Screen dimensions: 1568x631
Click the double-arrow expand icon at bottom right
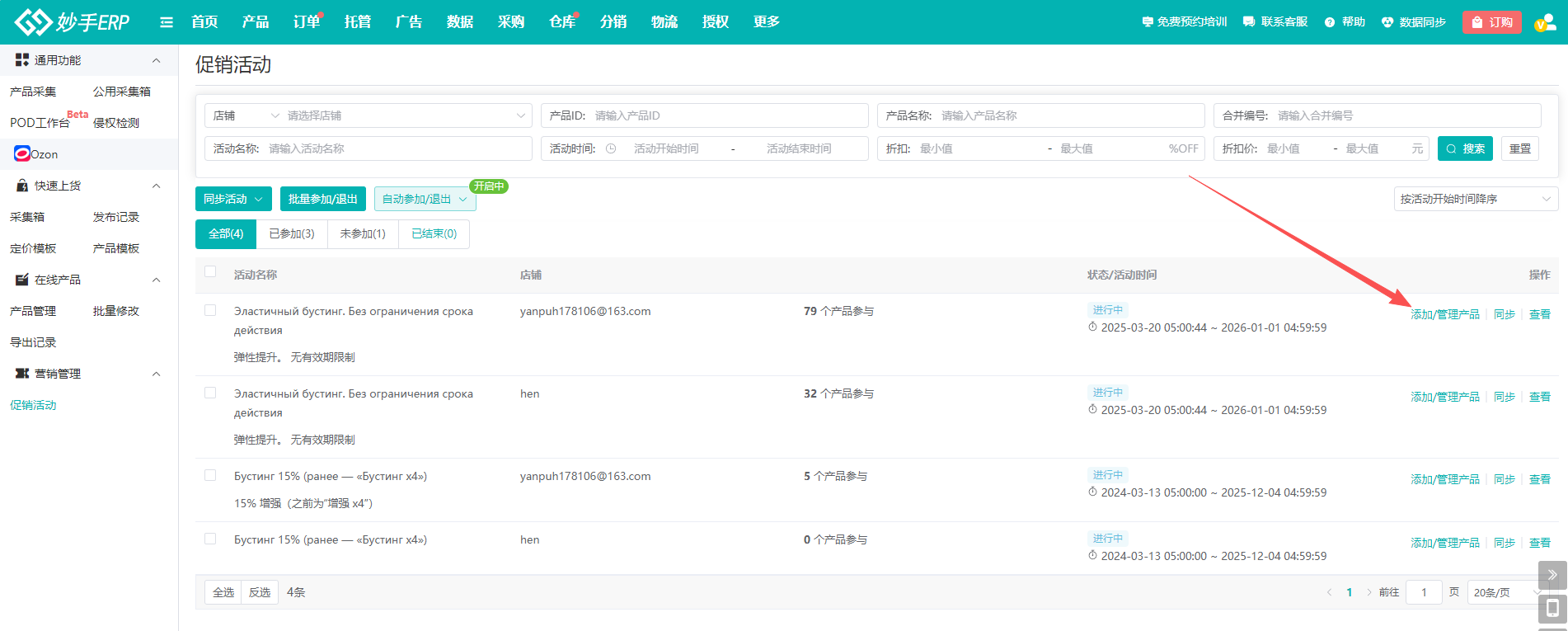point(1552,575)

---

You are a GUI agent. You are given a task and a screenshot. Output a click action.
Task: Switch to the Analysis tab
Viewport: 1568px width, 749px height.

What you will do
In the entries above, please find the line with "Task: Switch to the Analysis tab" and the line with "Viewport: 1568px width, 749px height.", then write out exactly those two lines and every line between them, and nothing more.

Solved problem
Task: Switch to the Analysis tab
Viewport: 1568px width, 749px height.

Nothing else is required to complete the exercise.